**PROBLEM TO WORK ON**
Write out the data below word for word, keeping every line unchanged.

**INPUT FOR THIS TASK**

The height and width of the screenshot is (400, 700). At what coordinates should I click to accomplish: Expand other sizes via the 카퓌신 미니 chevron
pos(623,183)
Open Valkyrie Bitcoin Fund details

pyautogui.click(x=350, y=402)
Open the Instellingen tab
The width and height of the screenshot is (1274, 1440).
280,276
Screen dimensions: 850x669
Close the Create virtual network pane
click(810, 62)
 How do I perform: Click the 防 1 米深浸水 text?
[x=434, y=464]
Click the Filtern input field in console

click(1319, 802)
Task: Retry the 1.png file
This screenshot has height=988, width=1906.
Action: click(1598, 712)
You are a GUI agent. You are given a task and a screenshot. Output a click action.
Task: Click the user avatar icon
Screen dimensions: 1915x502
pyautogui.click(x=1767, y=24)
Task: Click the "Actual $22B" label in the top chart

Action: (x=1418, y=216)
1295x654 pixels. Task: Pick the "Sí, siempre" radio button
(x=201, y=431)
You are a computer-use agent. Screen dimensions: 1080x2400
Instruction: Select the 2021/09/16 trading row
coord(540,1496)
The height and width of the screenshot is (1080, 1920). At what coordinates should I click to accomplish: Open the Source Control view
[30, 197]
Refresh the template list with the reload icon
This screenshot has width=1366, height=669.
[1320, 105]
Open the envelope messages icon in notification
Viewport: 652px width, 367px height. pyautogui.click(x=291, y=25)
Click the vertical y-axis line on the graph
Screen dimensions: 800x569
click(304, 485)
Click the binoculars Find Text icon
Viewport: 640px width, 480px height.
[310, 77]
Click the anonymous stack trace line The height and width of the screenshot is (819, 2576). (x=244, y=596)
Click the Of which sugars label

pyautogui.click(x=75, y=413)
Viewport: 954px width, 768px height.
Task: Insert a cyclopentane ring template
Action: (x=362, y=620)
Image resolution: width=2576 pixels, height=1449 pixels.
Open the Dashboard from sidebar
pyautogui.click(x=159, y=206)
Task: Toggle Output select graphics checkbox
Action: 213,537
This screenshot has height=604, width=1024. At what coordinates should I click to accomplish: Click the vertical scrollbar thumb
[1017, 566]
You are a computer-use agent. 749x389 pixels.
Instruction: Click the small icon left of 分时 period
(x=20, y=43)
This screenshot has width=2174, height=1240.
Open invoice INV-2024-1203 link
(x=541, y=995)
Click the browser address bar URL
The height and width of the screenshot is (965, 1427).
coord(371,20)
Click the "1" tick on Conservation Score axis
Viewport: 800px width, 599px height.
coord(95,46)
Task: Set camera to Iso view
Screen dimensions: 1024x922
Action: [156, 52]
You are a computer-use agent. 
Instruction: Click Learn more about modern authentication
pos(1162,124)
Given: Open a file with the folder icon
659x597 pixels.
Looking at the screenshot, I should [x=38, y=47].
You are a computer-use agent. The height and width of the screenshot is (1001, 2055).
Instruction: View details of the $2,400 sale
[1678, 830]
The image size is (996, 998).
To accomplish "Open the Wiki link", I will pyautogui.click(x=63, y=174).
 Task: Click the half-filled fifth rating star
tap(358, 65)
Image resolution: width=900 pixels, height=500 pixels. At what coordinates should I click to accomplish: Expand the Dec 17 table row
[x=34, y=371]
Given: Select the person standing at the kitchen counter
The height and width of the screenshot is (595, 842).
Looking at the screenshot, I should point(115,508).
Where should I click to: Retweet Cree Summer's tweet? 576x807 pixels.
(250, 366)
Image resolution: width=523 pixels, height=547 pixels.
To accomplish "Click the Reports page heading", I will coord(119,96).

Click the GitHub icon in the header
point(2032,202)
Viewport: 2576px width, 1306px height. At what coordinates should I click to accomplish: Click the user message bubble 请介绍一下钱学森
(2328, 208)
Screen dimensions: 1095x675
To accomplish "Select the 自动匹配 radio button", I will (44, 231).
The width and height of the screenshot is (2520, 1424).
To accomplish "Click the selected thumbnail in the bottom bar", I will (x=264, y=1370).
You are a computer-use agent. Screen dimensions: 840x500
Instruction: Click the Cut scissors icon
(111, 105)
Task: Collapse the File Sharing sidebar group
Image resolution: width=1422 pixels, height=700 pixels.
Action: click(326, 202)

**EXERCISE ANSWER**
The height and width of the screenshot is (400, 700). At what coordinates should I click to accomplish: Expand other sizes via the 카퓌신 미니 chevron
pos(623,183)
Open Valkyrie Bitcoin Fund details

pyautogui.click(x=350, y=402)
Open the Instellingen tab
The width and height of the screenshot is (1274, 1440).
280,276
Screen dimensions: 850x669
Close the Create virtual network pane
click(810, 62)
 How do I perform: Click the 防 1 米深浸水 text?
[x=434, y=464]
Click the Filtern input field in console

click(1319, 802)
Task: Retry the 1.png file
This screenshot has height=988, width=1906.
Action: click(1598, 712)
You are a GUI agent. You are given a task and a screenshot. Output a click action.
Task: Click the user avatar icon
Screen dimensions: 1915x502
pyautogui.click(x=1767, y=24)
Task: Click the "Actual $22B" label in the top chart

Action: (x=1418, y=216)
1295x654 pixels. Task: Pick the "Sí, siempre" radio button
(x=201, y=431)
You are a computer-use agent. Screen dimensions: 1080x2400
Instruction: Select the 2021/09/16 trading row
coord(540,1496)
The height and width of the screenshot is (1080, 1920). At what coordinates should I click to accomplish: Open the Source Control view
[30, 197]
Refresh the template list with the reload icon
This screenshot has width=1366, height=669.
[1320, 105]
Open the envelope messages icon in notification
Viewport: 652px width, 367px height. pyautogui.click(x=291, y=25)
Click the vertical y-axis line on the graph
Screen dimensions: 800x569
click(304, 485)
Click the binoculars Find Text icon
Viewport: 640px width, 480px height.
[310, 77]
Click the anonymous stack trace line The height and width of the screenshot is (819, 2576). (x=244, y=596)
Click the Of which sugars label

pyautogui.click(x=75, y=413)
Viewport: 954px width, 768px height.
Task: Insert a cyclopentane ring template
Action: (x=362, y=620)
Image resolution: width=2576 pixels, height=1449 pixels.
Open the Dashboard from sidebar
pyautogui.click(x=159, y=206)
Task: Toggle Output select graphics checkbox
Action: 213,537
This screenshot has height=604, width=1024. At what coordinates should I click to accomplish: Click the vertical scrollbar thumb
[1017, 566]
You are a computer-use agent. 749x389 pixels.
Instruction: Click the small icon left of 分时 period
(x=20, y=43)
This screenshot has width=2174, height=1240.
Open invoice INV-2024-1203 link
(x=541, y=995)
Click the browser address bar URL
The height and width of the screenshot is (965, 1427).
coord(371,20)
Click the "1" tick on Conservation Score axis
Viewport: 800px width, 599px height.
coord(95,46)
Task: Set camera to Iso view
Screen dimensions: 1024x922
Action: [156, 52]
You are a computer-use agent. 
Instruction: Click Learn more about modern authentication
pos(1162,124)
Given: Open a file with the folder icon
659x597 pixels.
Looking at the screenshot, I should [x=38, y=47].
You are a computer-use agent. The height and width of the screenshot is (1001, 2055).
Instruction: View details of the $2,400 sale
[1678, 830]
The image size is (996, 998).
To accomplish "Open the Wiki link", I will pyautogui.click(x=63, y=174).
 Task: Click the half-filled fifth rating star
tap(358, 65)
Image resolution: width=900 pixels, height=500 pixels. At what coordinates should I click to accomplish: Expand the Dec 17 table row
[x=34, y=371]
Given: Select the person standing at the kitchen counter
The height and width of the screenshot is (595, 842).
Looking at the screenshot, I should point(115,508).
Where should I click to: Retweet Cree Summer's tweet? 576x807 pixels.
(250, 366)
Image resolution: width=523 pixels, height=547 pixels.
To accomplish "Click the Reports page heading", I will coord(119,96).

Click the GitHub icon in the header
point(2032,202)
Viewport: 2576px width, 1306px height. At what coordinates should I click to accomplish: Click the user message bubble 请介绍一下钱学森
(2328, 208)
Screen dimensions: 1095x675
To accomplish "Select the 自动匹配 radio button", I will (44, 231).
The width and height of the screenshot is (2520, 1424).
To accomplish "Click the selected thumbnail in the bottom bar", I will (x=264, y=1370).
You are a computer-use agent. Screen dimensions: 840x500
Instruction: Click the Cut scissors icon
(111, 105)
Task: Collapse the File Sharing sidebar group
Image resolution: width=1422 pixels, height=700 pixels.
Action: click(326, 202)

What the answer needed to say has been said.